Citat:
Ursprungligen postat av
StoraBjoern
Are you sure one cannot find out "bleeding to death" in the autopsy? I am not a doctor but found the following in a presentation of a lecture named "Scharfe Gewalt und Identifizierung" = "Sharp violence and identification" on the home page of the german University of Rostock.
They give clear diagnostics for bleeding to death. So if the remains were in such a good state as you mentioned, shouldn't this be determined?
https://rechtsmedizin.med.uni-rostock.de/fileadmin/Institute/rechtsmedizin/Vorlesung_Downloads/6._Scharfe_Gewalt_Ident_Port_2015-2016.pdf page 57
Diagnoseweisend beim (todesursächlichen) Verbluten:
Reduzierte Totenflecken
Blässe innerer Organe
subendokardiale Blutungen = Entblutungsblutungen
entspeicherte Milz
Schockzeichnung der Nieren (blasse Rinde, hyperämische Markkegel)
-> Diagnose "Verbluten" beim Vorhandensein eines oder mehrerer Kriterien
(My) Translation:
Diagnosing the (deadly) bleeding:
Reduced lividity
Paleness of inner organs
subendocardial bleedings = debleeding bleedings
spilled spleen
Shock drawing of the kidneys (pale bark, hyperemic medullary cones)

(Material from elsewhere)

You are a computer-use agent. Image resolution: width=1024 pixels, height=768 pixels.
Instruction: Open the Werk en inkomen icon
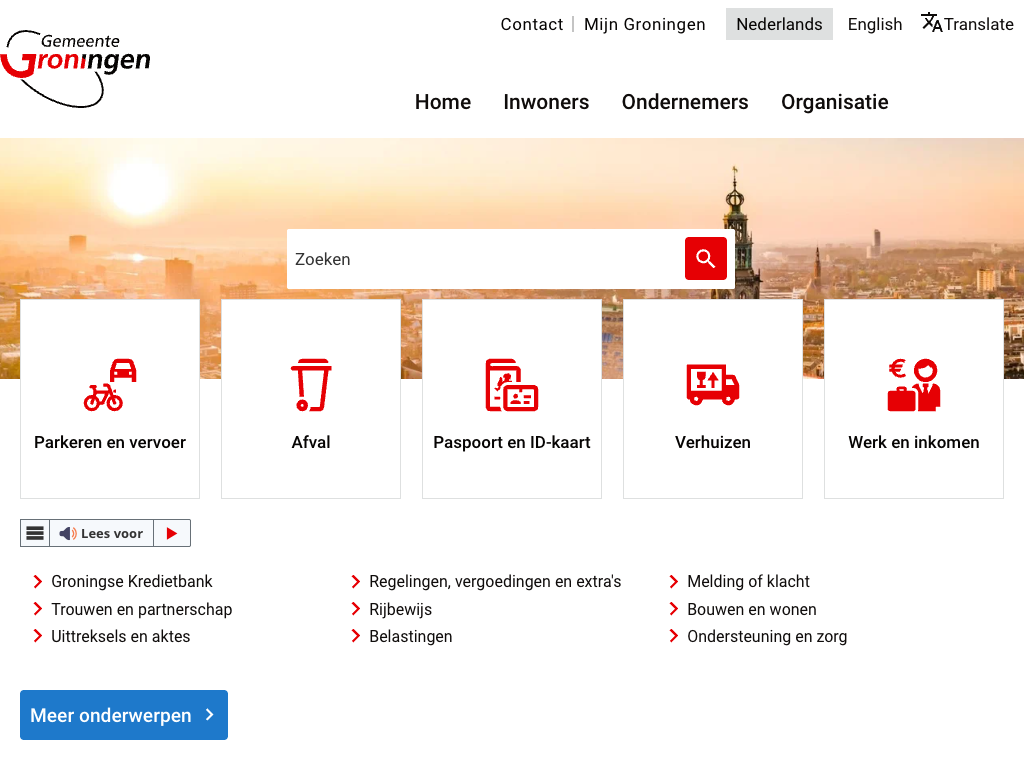coord(914,385)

-> Diagnosis of "bleeding to death" in the presence of one or more criteria
I know that the topic on lividity was up for discussion in some way, don't remember where, and if I remember correctly it was said that reduced lividity could in this case be caused by the body having been sinked in water. Also, the diagnosis is that if "one or more criteria" is present, and that makes you wonder - first of all, that implies that these symptoms could show, but not necessarily so. Also, couldn't any of these symptoms come from any other cause of death, or from the body being sinked in the water?
There are a few plausible causes of death, imo.
- Stabbing causing the death more or less directly (like a stab in the heart)
- Strangulation, which seems to be the most "popular" alternative (though there are no indications that points to that, imo, not directly and not even indirectly).
- Bleeding to death
- Suffocation has been up as an alternative as well
Stabbing, strangulation and suffocation gives, as far as I have been able to figure out, clear indications on the cause of death that is not easily mistanken for other causes.
If it turns out be the same for bleeding, which I still wonder, then the question arises, did she actually die? I mean, if all possible ways of death will show in various ways, and none does, she can't be dead
We'll just have to wait and see what the coroner says, when it comes to trial, I'll guess. With the info given so far, and the facts I've found, I will put my money on the bleeding. I also think this is what fits best with what we have learned about PM.